Matt Singer Carries All Kinds of Tunes

PHOTO BY MATT LOW

 

In the past few years the Jack Spade diaspora has produced variously intriguing new ventures in art and advertising, fashion blogging, and, with the recent launch of Matt Singer’s eponymous label, an eccentric new (dare we say, Spade-ian) lifestyle brand. Having spent nine years at Jack, which he helped launch with Andy Spade after working with him at the Chiat Day advertising firm, Singer left the brand last winter to produce the things that he’d want in his “wonder room.” “I don’t think I’m special in this regard,” he modestly told me last week  at his Lower East Side studio, which is decorated with Saarinen furniture, a wall tacked with inspirational (and strikingly odd) news clippings, and samples from his collection and various collaborations. 

For the latter, you might recall the book he produced of The Paris Review‘s interviews with William Styron to help boost the journal’s subscriptions. He also got the Parsons School of Design’s Illustration department to base this year’s theses around superhero alter-ego stories written by Brooklyn grade schoolers, and teamed up with Soho-based eyewear designer Selima Salaun for the non-profit-benefitting Project Selima & Matt, which produced a limited-edition pair of frames with an inscription written by Jonathan Lethem for The Thing Quarterly last fall and a forthcoming pair of “invisibility glasses,” out this month at the Brooklyn Superhero Supply Co.

“If you’re cursed with having silly ideas and the need to share them with people that’s what you get,” says Singer, whose decidedly less silly fashion collection just dropped at the newly opened Project No. 8a at New York’s Ace Hotel.
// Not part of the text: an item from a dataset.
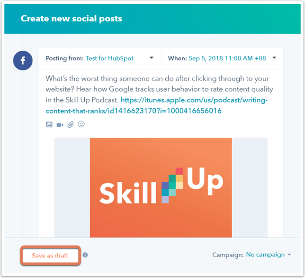Select the Test for HubSpot account name
The height and width of the screenshot is (278, 305).
[x=109, y=58]
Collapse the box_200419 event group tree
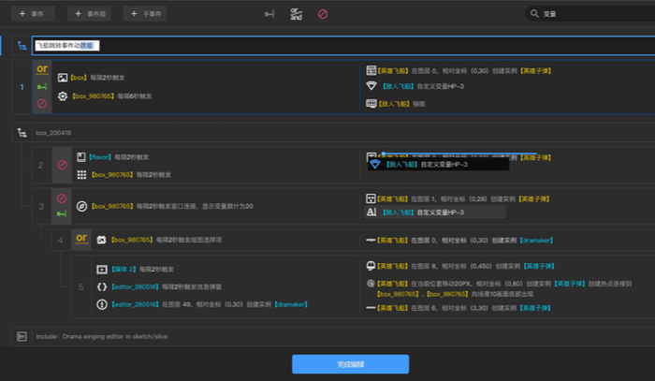The width and height of the screenshot is (655, 381). pyautogui.click(x=22, y=133)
Among the highlights are unisex two-ply, double-stitch cotton oxford shirts with plackets that stop just above the tastefully rounded hems, decoupage ashtrays with the images of the Soviet space dogs Laika, Belka and Strelka (which also adorn his hang tags), handmade cotton belts (in turquoise, purple, salmon, navy and yellow) that feature a little monkey stamped on the inside of the suede fasteners, and his signature line of 22 ounce cotton canvas bags—a weekender, briefcase, and tote – that boast nicely weighted waxed cotton handles and a cheeky logo featuring the planets being orbited by a tetherball sun. “It’s probably Jack-ish,” admits Singer of the line. “But I think by doing some of these things for so long I’ve learned how to make them better. I’m not someone who’s going to buy a new bag each season, so it’s really about making great things.”

Also included under that rubric is a selection of well-curated (and not overly-priced) vintage watches, pencil bags handwoven out of discarded plastic bags by a women’s collective from the West African nation Burkina Faso, short films produced by Singer and his friends, and a selection of titles from Idlewood Books that can all be found on his similarly well-curated website. “It’s like my version of This American Life,” says Singer, who one day hopes to open his own store. Until then he’ll be rendering ideas from his wellspring of esoterica, like ornithologist John L. Bull’s obituary, or the once-secret bowling alley inside Henry Clay Frick’s Fifth Avenue mansion. “I probably won’t be making a bowling bag called ‘The Henry’ anytime soon,” laughs Singer. “But that’s what I’m drawn to—an interesting obituary, a life well-lived and how to do that.”